[TO DO] Switch "screenshot" to "screen capture" in the items starting at the first line and ending at the line that contains "center [1028, 361].", then give those lines again with nothing else altered.

[DATA TO USE]
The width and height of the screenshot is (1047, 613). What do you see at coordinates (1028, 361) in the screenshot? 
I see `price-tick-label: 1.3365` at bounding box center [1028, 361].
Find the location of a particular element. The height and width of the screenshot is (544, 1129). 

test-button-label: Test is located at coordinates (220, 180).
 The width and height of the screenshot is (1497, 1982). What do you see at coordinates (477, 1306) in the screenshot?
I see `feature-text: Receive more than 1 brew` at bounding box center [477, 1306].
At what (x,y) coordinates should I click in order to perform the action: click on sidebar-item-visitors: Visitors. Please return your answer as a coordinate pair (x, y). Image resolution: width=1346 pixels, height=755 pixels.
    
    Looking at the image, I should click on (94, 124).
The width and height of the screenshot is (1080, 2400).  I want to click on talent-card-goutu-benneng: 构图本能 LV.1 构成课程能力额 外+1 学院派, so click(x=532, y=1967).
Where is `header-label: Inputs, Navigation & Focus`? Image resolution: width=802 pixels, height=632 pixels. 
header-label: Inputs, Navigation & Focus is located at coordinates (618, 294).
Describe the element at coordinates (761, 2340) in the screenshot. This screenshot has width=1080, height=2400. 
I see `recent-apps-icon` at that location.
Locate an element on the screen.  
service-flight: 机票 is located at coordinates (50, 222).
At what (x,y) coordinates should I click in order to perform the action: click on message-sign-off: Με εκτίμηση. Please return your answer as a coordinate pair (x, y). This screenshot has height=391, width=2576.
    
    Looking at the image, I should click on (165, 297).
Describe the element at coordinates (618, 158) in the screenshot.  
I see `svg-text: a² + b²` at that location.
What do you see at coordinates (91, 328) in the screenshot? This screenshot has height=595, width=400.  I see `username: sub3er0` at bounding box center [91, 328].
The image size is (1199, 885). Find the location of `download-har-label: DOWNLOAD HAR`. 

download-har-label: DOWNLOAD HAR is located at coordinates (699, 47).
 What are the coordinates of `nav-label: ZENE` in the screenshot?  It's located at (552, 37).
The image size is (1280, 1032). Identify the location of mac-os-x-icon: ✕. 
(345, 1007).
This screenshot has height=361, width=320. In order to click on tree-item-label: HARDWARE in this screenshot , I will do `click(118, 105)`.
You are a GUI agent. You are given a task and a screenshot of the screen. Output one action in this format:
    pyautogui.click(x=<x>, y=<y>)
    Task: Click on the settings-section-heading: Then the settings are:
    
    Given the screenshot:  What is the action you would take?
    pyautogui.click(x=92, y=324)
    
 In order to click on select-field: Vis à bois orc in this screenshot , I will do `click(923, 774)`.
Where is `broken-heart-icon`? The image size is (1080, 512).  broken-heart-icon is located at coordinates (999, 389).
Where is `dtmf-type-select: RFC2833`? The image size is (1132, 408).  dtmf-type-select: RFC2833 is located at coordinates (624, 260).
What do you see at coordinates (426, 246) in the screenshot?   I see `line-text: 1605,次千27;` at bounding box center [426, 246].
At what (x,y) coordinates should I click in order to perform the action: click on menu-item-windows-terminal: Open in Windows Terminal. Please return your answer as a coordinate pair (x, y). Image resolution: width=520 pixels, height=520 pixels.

[SOLUTION TO THIS PROBLEM]
The width and height of the screen capture is (1047, 613). What do you see at coordinates (1028, 361) in the screen capture? 
I see `price-tick-label: 1.3365` at bounding box center [1028, 361].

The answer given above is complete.